I have been accused of wanting to monopolise certain vital products, such as salt, etc. That was quite natural considering the economic chaos in which we found Poland. We had to arrive at a natural economic system, and supply the agricultural population with certain products so that they in turn could supply food for the benefit of the Polish town populations. In this connection I wish to point out that I urged the re-establishment of Polish self-administration under the old people of former Polish times, and that I asked for 9,000,000 zloty to be placed at disposal for motor vehicles, etc. In addition to this I said that compulsory work must be replaced by normal employment as soon as possible.

Q. The so-called "AB Action" plays a considerable part in the Polish question. It is an abbreviation for "extraordinary pacification action." Since that might have happened in your time, I should like to ask if you know anything about it.

A. This affair took place during the very last period of my stay in Poland. With the beginning of the Norwegian campaign the resistance movement in Poland became extremely active and grew as a result of the campaign in the West. The Security Police demanded the severest counter-measures. Buehler really made the objection which he stated here on this witness stand. I always understood the Governor General's words just as Buehler wanted them to be understood; but Buehler was quite right in making the objection, because the police might have interpreted these words as giving them much greater powers than the Governor General intended to give them.

[Page 86]

Dr. Frank always opposed the sentences passed by these summary police courts and he set up his own commission of inquiry. I was the chairman of this commission as long as I was in Poland, and sometimes we cancelled as many as 50 per cent. of the sentences imposed.
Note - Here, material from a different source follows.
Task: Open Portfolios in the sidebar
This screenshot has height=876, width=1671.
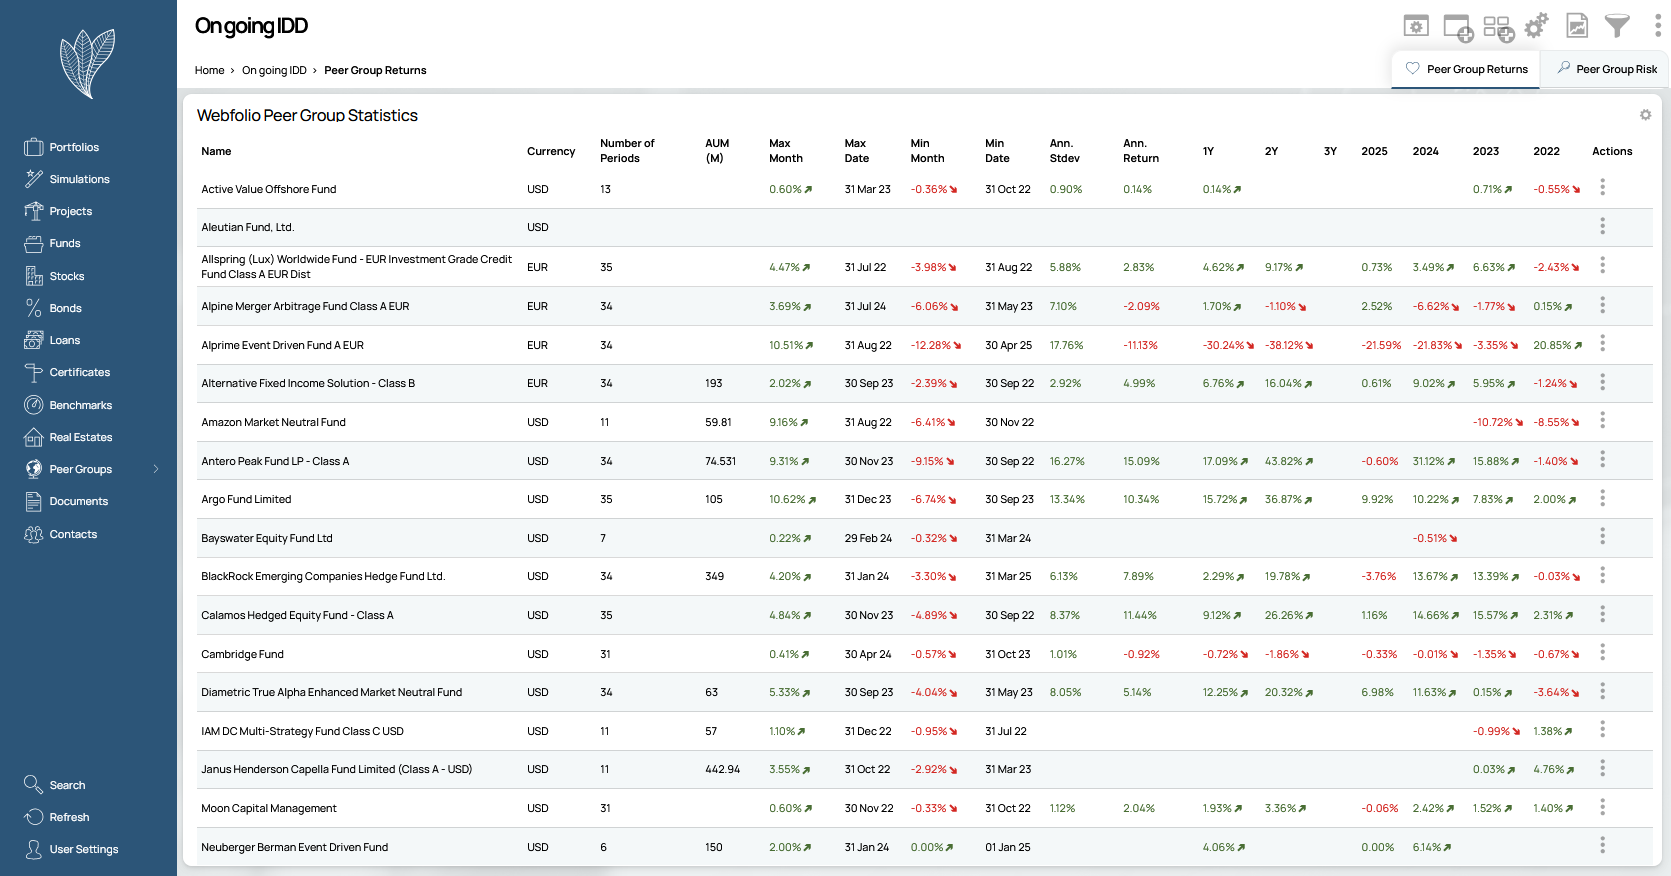Action: tap(74, 147)
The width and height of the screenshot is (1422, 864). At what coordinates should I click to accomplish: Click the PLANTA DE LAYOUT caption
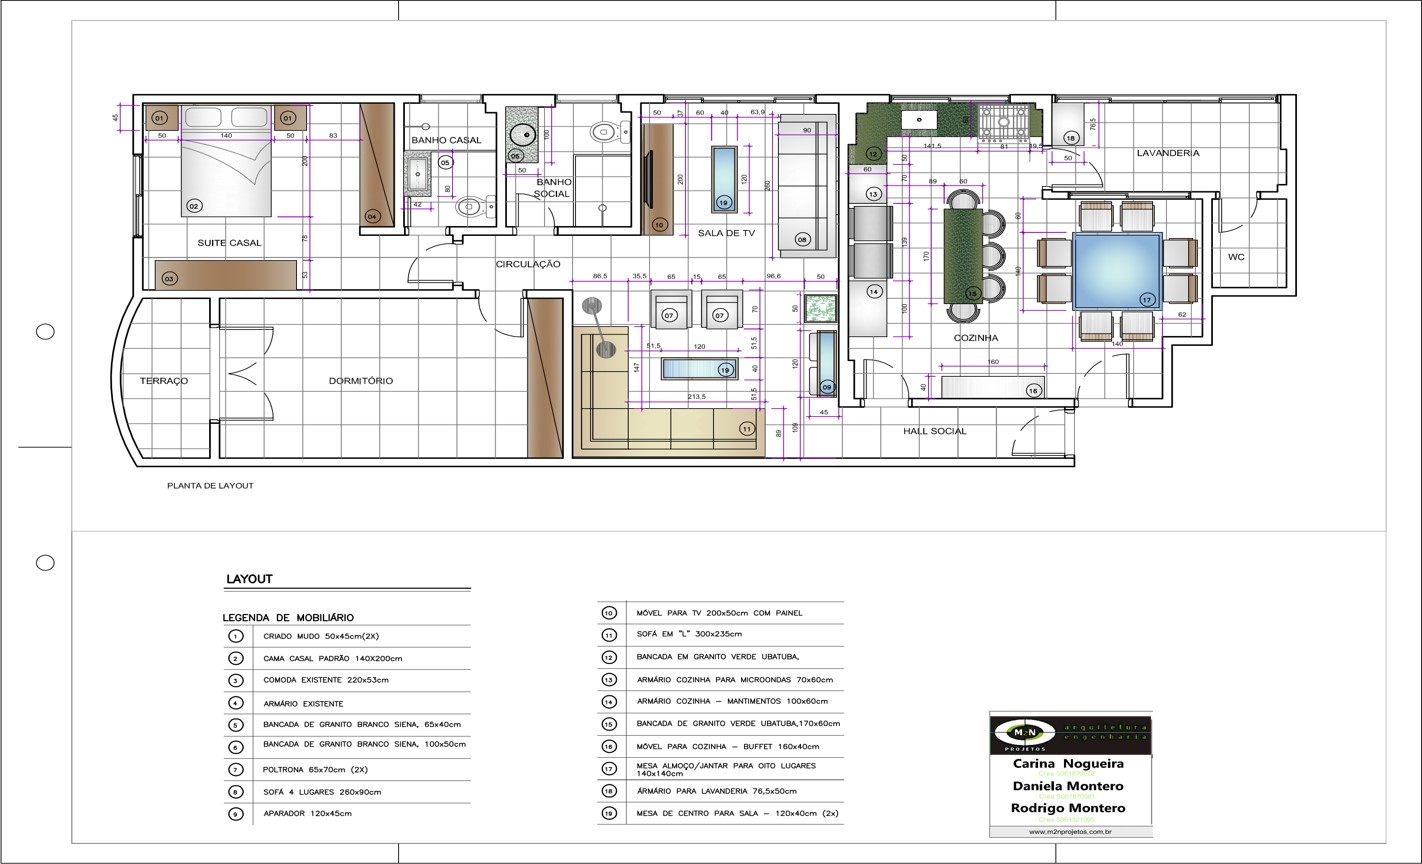coord(210,486)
Q. How long were you actually deputy during your period of office when Dr. Frank was prevented from carrying out his duties?

A. Ten days I believe.

Q. Ten days. Well, then, I think I can rapidly wind up the Polish question by asking: Did you introduce any measures which could really be said to be in the interests of the Polish population?

A. During the winter of 1939 to 1940 there was famine in Polish towns. I intervened with Secretary of State Backe myself, and on one occasion, for instance, I obtained six thousand tons of grain for the large cities. I approached Reichsmarschall Goering and the Fuehrer, too, and asked for the town of Lodz to be left under the administration of the Government General. I did the same for the coal district west of Cracow.

Q. I now come to the main part of the accusation held against you, and that is the question of your activities in the Netherlands.

My first question is this: How did you manage to become Reich Commissioner for the Netherlands?

A. The Fuehrer appointed me.

Q. And where were you at the time?

A. I was on a service mission in the Government General, and Dr. Lammers called me to headquarters.

Q. So you did not apply for this job?

A. No, that did not even enter my mind. At that time I had just asked the Fuehrer, for permission to join the Armed Forces.